Is Kubernetes local/csi PV content synced into a new node?


According to the documentation:

A PersistentVolume (PV) is a piece of storage in the cluster that has been provisioned ... It is a resource in the cluster just like a node is a cluster resource...

So I was reading about all currently available plugins for PVs and I understand that for 3rd-party / out-of-cluster storage this doesn't matter (e.g. storing data in EBS, Azure or GCE disks) because there are no or very little implications when adding or removing nodes from a cluster. However, there are different ones such as (ignoring hostPath as that works only for single-node clusters):

  • csi
  • local

which (at least from what I've read in the docs) don't require 3rd-party vendors/software.

But also:

... local volumes are subject to the availability of the underlying node and are not suitable for all applications. If a node becomes unhealthy, then the local volume becomes inaccessible by the pod. The pod using this volume is unable to run. Applications using local volumes must be able to tolerate this reduced availability, as well as potential data loss, depending on the durability characteristics of the underlying disk.
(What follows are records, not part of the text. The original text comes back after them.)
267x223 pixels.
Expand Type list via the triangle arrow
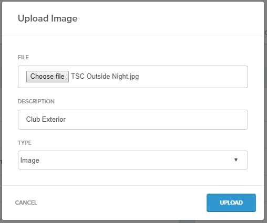[236, 160]
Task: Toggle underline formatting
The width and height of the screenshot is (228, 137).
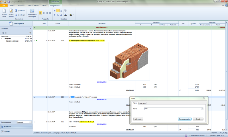Action: tap(61, 11)
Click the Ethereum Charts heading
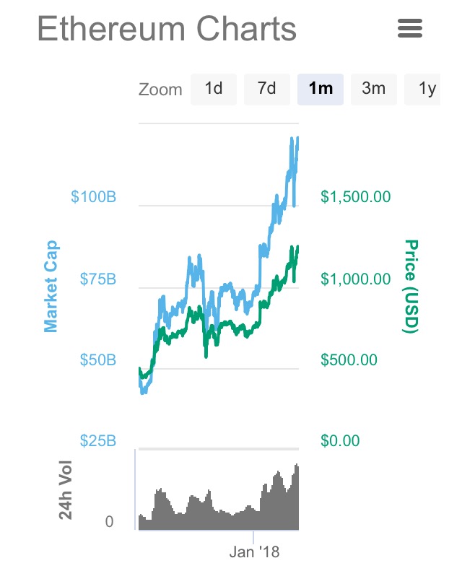The width and height of the screenshot is (462, 571). coord(167,29)
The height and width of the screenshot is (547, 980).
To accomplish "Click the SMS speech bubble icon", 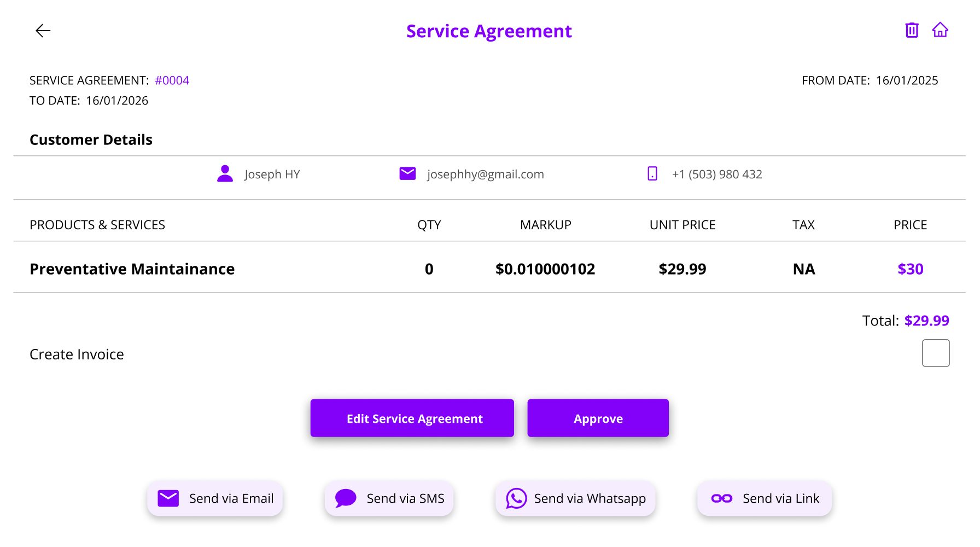I will point(346,498).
The local PersistentVolume requires manual cleanup and deletion by the user if the external static provisioner is not used to manage the volume lifecycle.

Use-case

Let's say I have a single-node cluster with a single local PV and I want to add a new node to the cluster, so I have 2-node cluster (small numbers for simplicity).
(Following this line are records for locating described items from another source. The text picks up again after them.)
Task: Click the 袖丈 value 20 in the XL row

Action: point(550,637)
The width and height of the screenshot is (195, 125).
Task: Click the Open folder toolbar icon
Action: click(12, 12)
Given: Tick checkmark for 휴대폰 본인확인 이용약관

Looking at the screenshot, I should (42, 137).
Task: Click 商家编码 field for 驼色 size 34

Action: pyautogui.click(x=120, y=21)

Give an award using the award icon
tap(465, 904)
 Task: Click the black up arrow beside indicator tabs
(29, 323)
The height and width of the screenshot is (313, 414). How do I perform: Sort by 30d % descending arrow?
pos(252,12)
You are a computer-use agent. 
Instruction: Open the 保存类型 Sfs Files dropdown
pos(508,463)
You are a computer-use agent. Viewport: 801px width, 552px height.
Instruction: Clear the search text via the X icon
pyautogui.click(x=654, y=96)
Will the data from an already existing local PV be 1:1 replicated into the new node as in having one PV with 2 nodes of redundancy or is it strictly bound to the existing node only?

If the already existing PV can't be adjusted from 1 to 2 nodes, can a new PV (created from scratch) be created so it's 1:1 replicated between 2+ nodes on the cluster?
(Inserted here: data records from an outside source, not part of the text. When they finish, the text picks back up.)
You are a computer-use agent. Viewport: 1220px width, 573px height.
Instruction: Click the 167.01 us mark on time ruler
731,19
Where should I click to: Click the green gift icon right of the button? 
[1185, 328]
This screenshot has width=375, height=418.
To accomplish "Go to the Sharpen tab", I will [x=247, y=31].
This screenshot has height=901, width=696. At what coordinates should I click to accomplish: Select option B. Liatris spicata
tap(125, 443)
Alternatively if not, what would be the correct approach without using a 3rd-party out-of-cluster solution? Will using csi cause any change to the overall approach or is it the same with redundancy, just different "engine" under the hood?


Solution

  • Can a new PV be created so it's 1:1 replicated between 2+ nodes on the cluster?

    None of the standard volume types are replicated at all. If you can use a volume type that supports ReadWriteMany access (most readily NFS) then multiple pods can use it simultaneously, but you would have to run the matching NFS server.

    Of the volume types you reference:

    • hostPath is a directory on the node the pod happens to be running on. It's not a directory on any specific node, so if the pod gets recreated on a different node, it will refer to the same directory but on the new node, presumably with different content. Aside from basic test scenarios I'm not sure when a hostPath PersistentVolume would be useful.

    • local is a directory on a specific node, or at least following a node-affinity constraint. Kubernetes knows that not all storage can be mounted on every node, so this automatically constrains the pod to run on the node that has the directory (assuming the node still exists).

    • csi is an extremely generic extension mechanism, so that you can run storage drivers that aren't on the list you link to. There are some features that might be better supported by the CSI version of a storage backend than the in-tree version. (I'm familiar with AWS: the EBS CSI driver supports snapshots and resizing; the EFS CSI driver can dynamically provision NFS directories.)

    In the specific case of a local test cluster (say, using kind) using a local volume will constrain pods to run on the node that has the data, which is more robust than using a hostPath volume. It won't replicate the data, though, so if the node with the data is deleted, the data goes away with it.